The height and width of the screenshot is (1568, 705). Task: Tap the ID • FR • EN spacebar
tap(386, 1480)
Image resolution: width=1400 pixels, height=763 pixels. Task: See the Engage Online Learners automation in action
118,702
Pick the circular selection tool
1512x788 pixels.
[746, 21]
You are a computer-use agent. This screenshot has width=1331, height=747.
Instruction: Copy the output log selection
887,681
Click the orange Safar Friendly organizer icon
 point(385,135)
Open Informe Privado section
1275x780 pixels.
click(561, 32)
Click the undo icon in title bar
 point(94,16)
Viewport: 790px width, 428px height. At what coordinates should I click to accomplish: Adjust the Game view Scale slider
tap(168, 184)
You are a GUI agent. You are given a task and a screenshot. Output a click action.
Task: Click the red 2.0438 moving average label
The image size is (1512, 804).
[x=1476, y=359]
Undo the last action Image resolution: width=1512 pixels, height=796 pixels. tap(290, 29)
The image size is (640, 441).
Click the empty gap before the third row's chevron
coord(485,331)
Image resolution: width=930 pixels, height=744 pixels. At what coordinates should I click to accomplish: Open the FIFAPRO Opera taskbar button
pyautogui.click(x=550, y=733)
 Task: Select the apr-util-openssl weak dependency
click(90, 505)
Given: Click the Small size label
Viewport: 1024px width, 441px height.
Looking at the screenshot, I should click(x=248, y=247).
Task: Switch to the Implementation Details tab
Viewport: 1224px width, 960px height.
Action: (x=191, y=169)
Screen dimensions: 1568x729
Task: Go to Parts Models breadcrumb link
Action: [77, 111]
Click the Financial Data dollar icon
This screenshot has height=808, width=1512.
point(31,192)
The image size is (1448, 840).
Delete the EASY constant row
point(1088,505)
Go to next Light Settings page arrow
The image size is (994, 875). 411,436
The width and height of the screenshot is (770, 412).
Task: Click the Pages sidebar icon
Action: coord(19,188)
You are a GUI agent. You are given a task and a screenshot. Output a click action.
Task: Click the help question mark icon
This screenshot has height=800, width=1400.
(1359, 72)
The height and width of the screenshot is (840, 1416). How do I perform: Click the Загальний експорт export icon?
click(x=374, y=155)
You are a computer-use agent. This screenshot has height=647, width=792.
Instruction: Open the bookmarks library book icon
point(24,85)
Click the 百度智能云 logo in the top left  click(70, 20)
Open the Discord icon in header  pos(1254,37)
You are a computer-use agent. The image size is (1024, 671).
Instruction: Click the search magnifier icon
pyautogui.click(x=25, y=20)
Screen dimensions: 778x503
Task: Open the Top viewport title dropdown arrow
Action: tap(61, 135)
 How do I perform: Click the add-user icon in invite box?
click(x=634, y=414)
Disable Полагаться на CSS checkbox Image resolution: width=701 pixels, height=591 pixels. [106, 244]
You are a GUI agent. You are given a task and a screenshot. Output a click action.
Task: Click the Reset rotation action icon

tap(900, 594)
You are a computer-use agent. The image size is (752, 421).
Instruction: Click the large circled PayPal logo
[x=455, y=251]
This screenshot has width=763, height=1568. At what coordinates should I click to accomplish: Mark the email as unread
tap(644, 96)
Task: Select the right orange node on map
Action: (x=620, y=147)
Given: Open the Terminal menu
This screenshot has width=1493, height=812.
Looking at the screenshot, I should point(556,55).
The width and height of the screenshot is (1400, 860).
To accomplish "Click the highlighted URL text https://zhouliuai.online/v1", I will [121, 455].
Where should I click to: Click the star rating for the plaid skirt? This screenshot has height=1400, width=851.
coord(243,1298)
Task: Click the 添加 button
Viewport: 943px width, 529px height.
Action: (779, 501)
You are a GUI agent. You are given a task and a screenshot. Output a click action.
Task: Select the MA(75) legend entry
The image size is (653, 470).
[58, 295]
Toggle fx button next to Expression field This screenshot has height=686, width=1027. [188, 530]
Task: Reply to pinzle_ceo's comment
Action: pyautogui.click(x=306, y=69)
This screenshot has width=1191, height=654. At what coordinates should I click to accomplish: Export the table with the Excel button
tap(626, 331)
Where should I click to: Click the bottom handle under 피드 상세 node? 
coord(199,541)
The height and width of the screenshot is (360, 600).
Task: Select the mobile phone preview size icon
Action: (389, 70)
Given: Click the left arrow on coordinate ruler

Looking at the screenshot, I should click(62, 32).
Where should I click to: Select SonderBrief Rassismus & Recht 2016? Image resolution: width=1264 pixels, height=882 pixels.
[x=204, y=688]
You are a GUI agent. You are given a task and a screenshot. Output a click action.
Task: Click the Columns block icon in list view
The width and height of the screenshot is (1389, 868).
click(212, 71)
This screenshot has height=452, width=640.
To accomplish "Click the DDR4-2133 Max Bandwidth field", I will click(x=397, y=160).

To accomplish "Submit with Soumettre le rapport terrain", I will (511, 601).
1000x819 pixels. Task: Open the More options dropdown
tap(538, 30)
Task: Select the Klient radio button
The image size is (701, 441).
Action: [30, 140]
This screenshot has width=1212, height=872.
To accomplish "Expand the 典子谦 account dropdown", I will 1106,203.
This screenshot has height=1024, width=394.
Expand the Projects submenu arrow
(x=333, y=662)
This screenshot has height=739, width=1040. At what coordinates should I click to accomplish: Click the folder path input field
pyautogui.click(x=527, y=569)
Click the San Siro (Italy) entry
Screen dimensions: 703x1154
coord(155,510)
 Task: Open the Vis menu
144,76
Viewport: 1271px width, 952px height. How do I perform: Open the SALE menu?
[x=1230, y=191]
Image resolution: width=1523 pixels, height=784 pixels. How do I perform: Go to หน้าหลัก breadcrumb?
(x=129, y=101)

####

## [Exercise instructions]
Reproduce every line from the one containing "Viewport: 1271px width, 952px" through the end of the items, requests included, and offset each coordinate in the answers by adding -139 to it.

## [Complete response]
Viewport: 1271px width, 952px height. How do I perform: Open the SALE menu?
[x=1091, y=52]
Image resolution: width=1523 pixels, height=784 pixels. How do I perform: Go to หน้าหลัก breadcrumb?
(x=-10, y=-38)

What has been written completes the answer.